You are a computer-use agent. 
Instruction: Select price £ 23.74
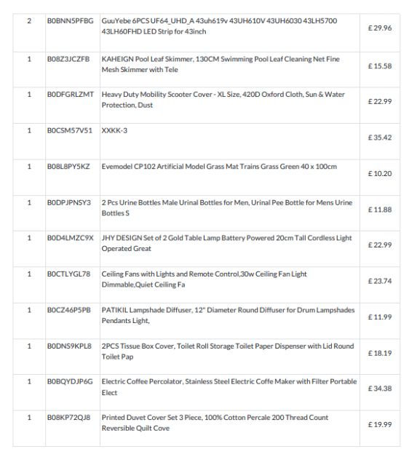pos(380,281)
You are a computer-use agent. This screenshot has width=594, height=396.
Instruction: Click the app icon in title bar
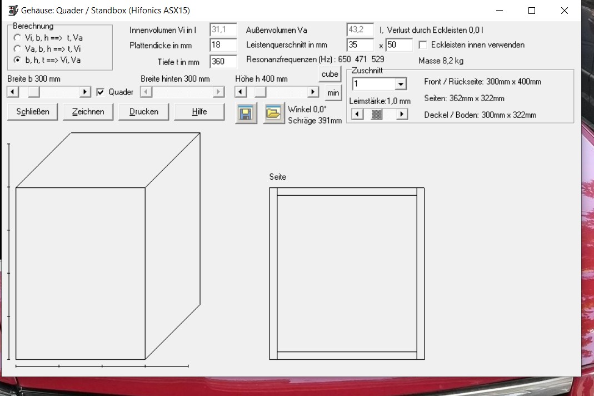click(13, 10)
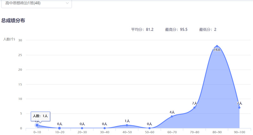Click the 4人 data point at 60~70
Viewport: 253px width, 135px height.
coord(172,116)
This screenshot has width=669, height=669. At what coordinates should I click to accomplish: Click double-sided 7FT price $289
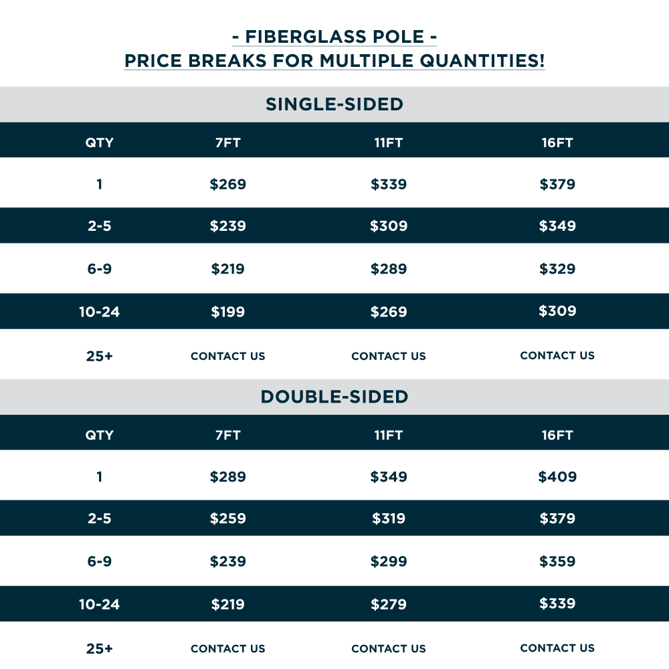(228, 477)
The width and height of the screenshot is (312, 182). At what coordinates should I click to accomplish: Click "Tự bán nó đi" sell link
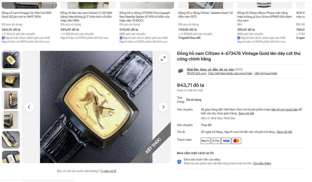pyautogui.click(x=108, y=171)
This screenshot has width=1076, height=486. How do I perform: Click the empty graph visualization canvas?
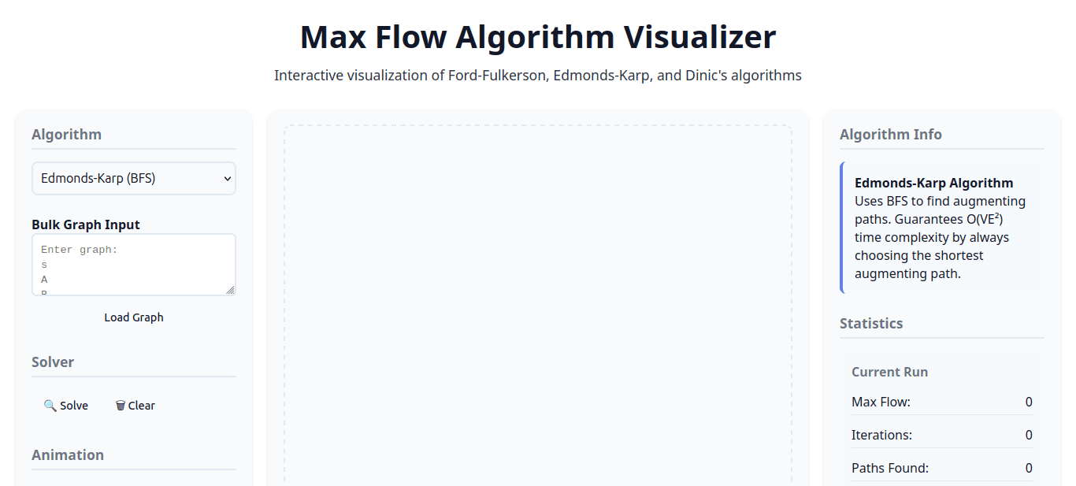pyautogui.click(x=538, y=303)
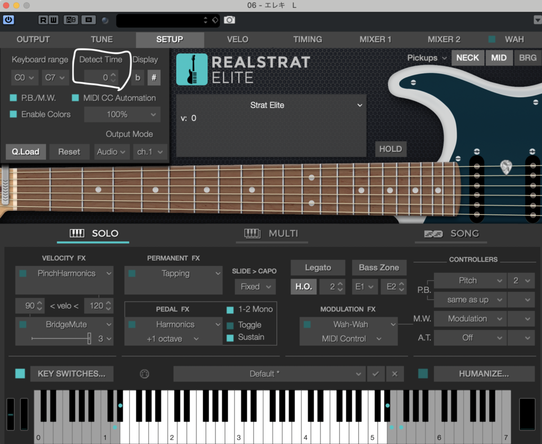Expand the PinchHarmonics velocity FX dropdown
This screenshot has width=542, height=444.
click(x=65, y=273)
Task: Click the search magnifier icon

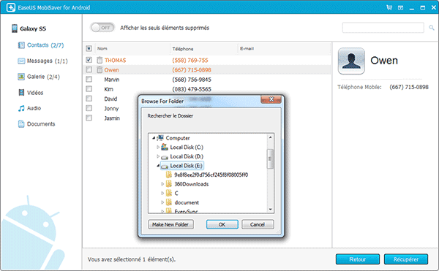Action: (x=432, y=27)
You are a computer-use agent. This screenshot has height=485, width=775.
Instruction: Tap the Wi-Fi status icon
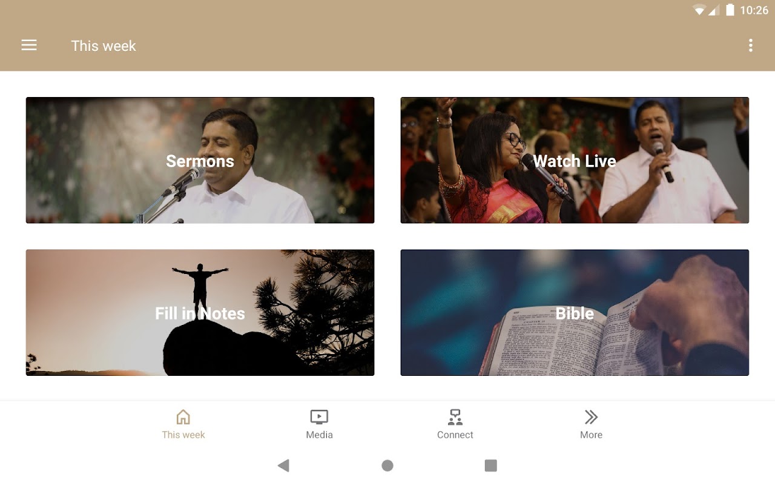[x=700, y=10]
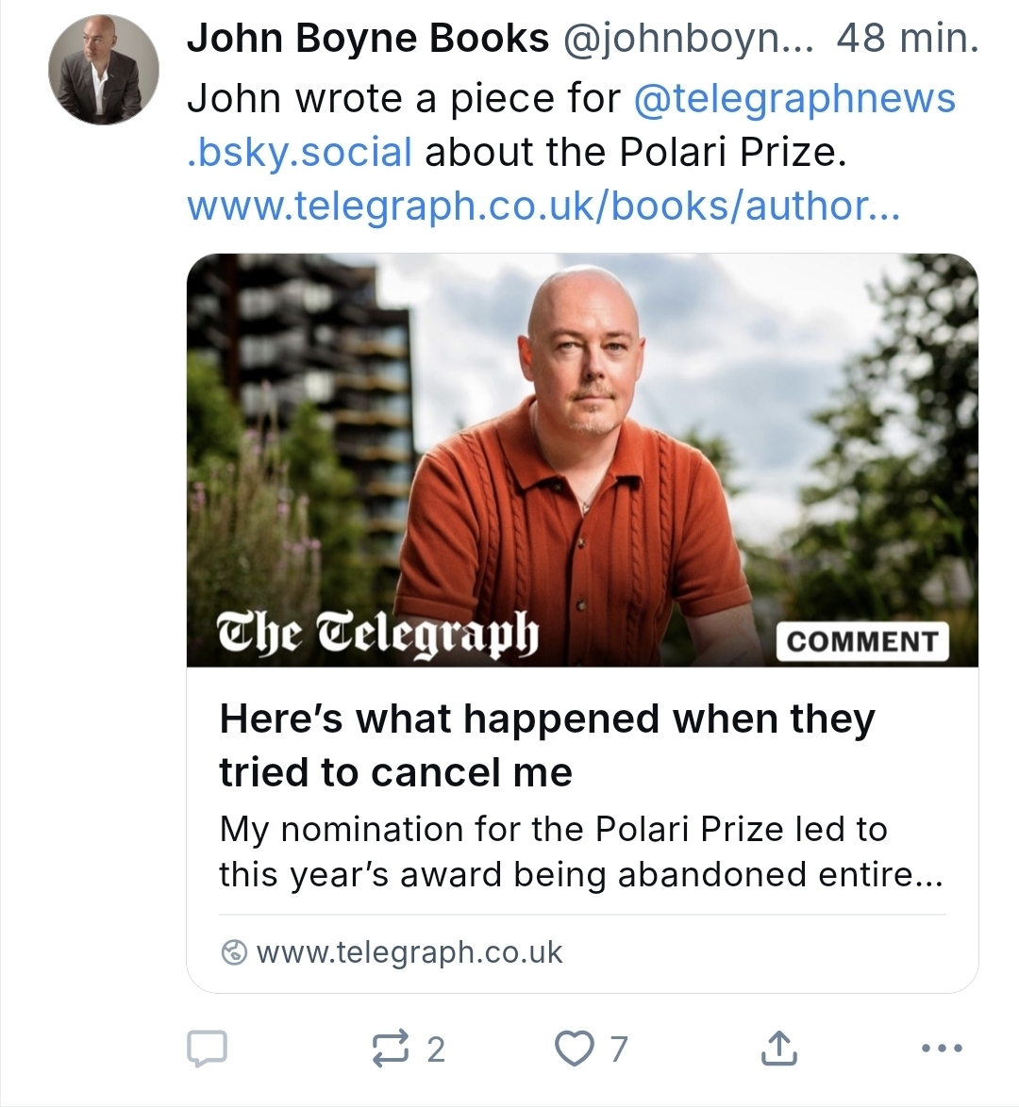Viewport: 1019px width, 1107px height.
Task: Like the post with heart icon
Action: point(574,1049)
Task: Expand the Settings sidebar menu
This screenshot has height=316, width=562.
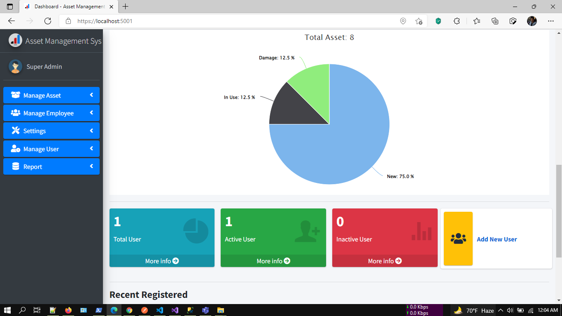Action: pyautogui.click(x=51, y=131)
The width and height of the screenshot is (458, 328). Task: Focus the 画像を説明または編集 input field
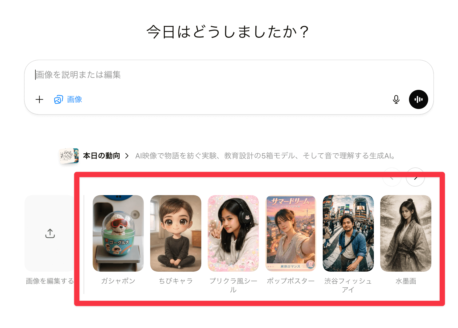pos(229,75)
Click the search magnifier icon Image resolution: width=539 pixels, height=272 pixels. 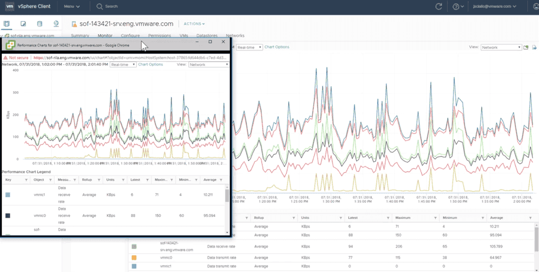100,7
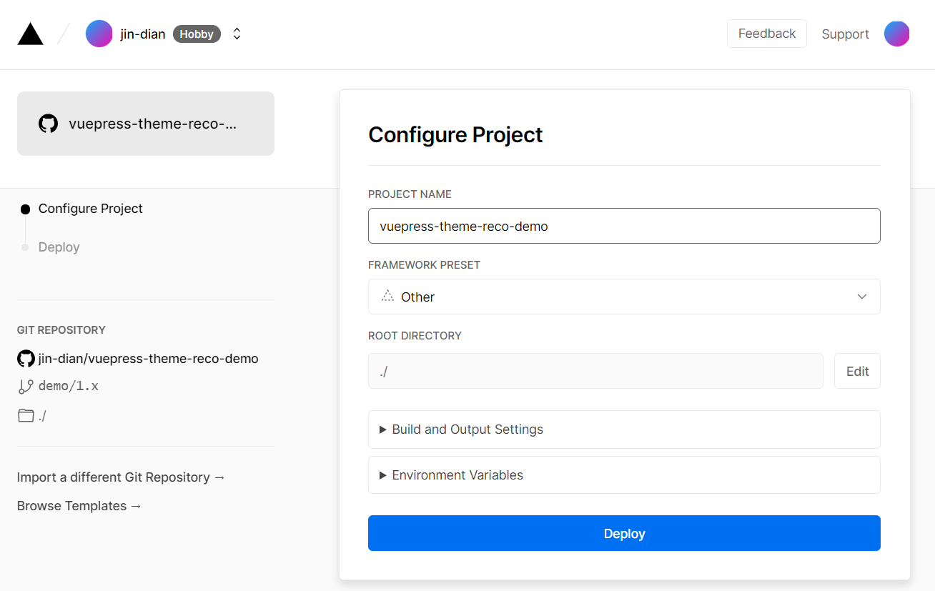Click the root directory folder icon
935x591 pixels.
click(26, 416)
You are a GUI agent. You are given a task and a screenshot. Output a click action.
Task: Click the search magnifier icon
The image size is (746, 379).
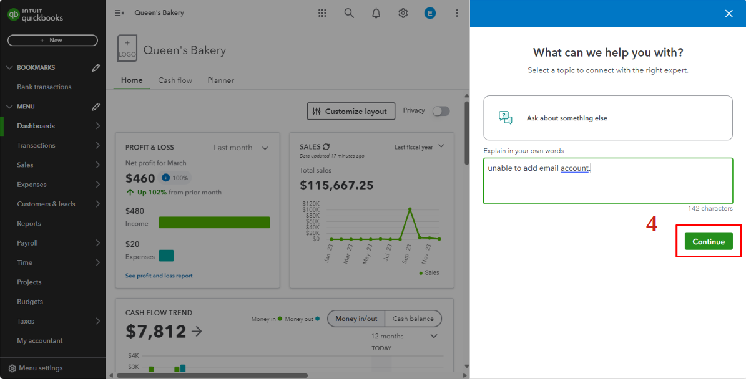coord(349,12)
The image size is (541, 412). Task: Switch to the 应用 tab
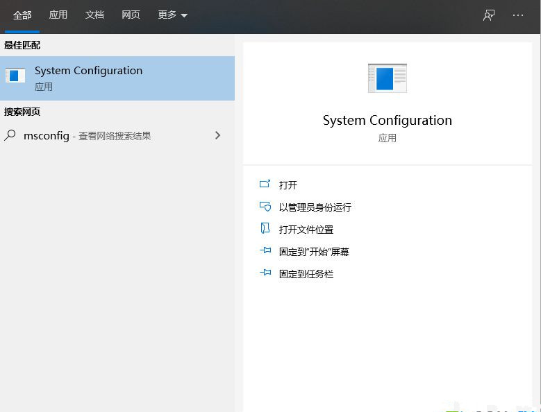(x=58, y=15)
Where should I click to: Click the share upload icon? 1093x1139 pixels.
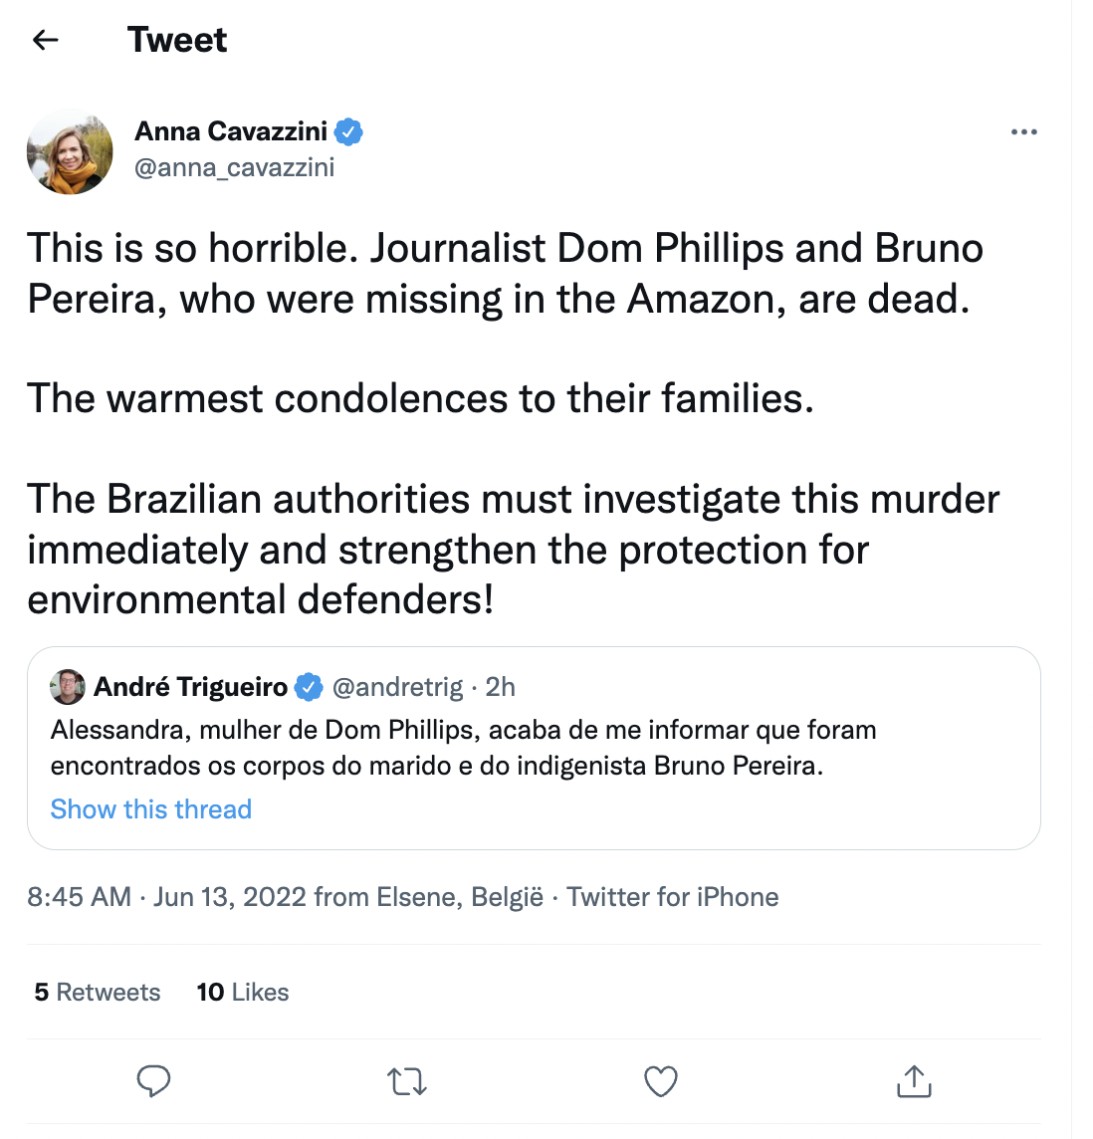click(914, 1081)
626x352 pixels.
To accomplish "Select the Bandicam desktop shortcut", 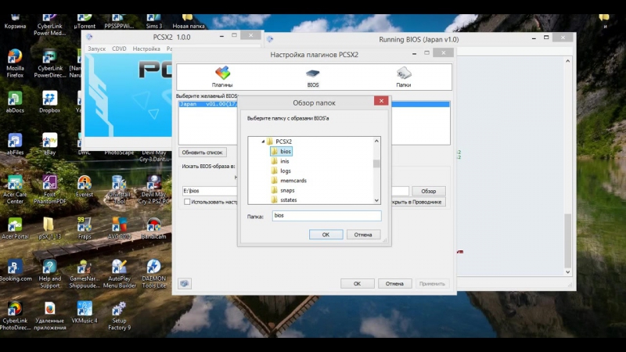I will click(153, 227).
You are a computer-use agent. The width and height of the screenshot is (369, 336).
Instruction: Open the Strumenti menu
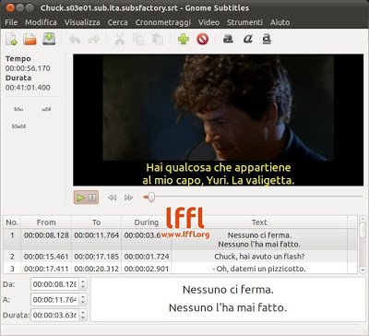[244, 22]
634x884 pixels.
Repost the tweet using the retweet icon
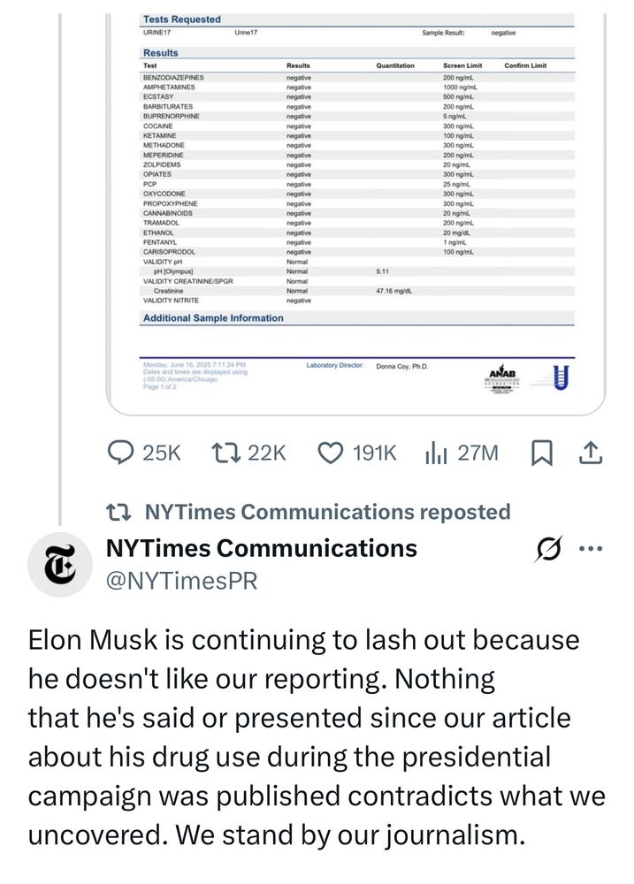[x=226, y=453]
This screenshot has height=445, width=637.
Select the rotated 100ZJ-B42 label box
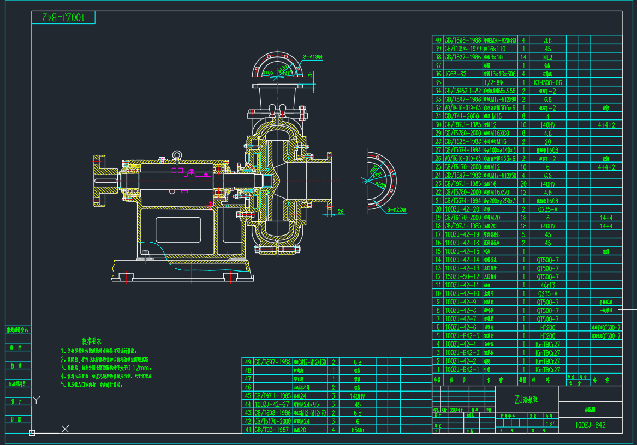point(63,17)
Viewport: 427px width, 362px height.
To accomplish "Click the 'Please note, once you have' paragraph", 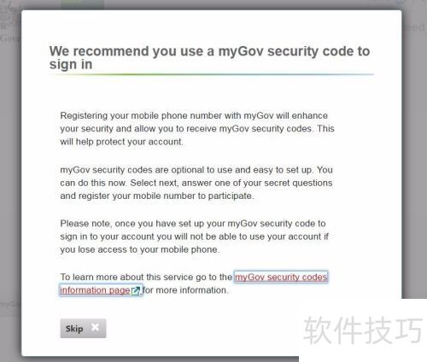I will pyautogui.click(x=194, y=236).
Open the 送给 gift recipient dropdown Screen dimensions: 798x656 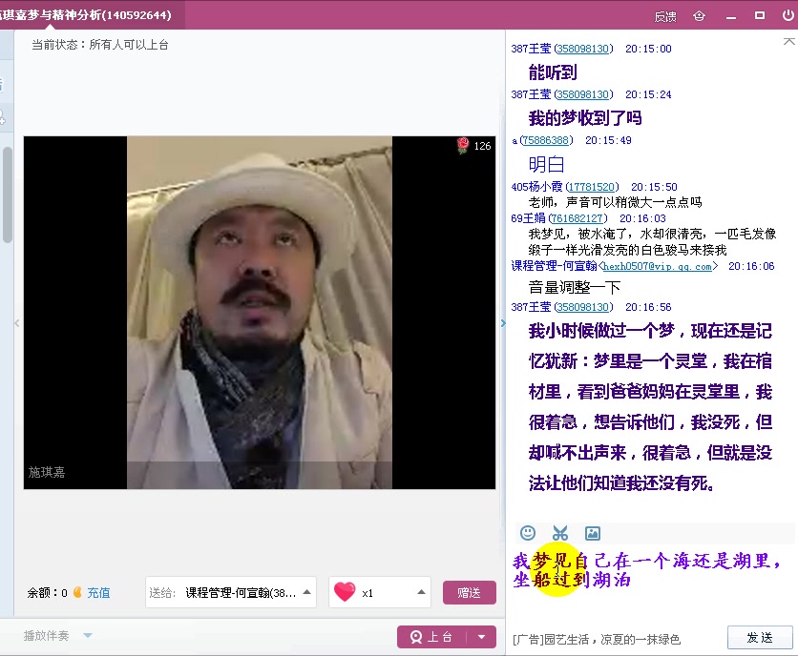pyautogui.click(x=305, y=591)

**EXERCISE GOAL:** Using the material above, find each line that holds "computer" and copy that line.

**EXPECTED OUTPUT:**
You are a computer-use agent. 
You are a computer-use agent. This screenshot has width=594, height=396.
You are a computer-use agent. This screenshot has height=485, width=775.
You are a computer-use agent. The width and height of the screenshot is (369, 336).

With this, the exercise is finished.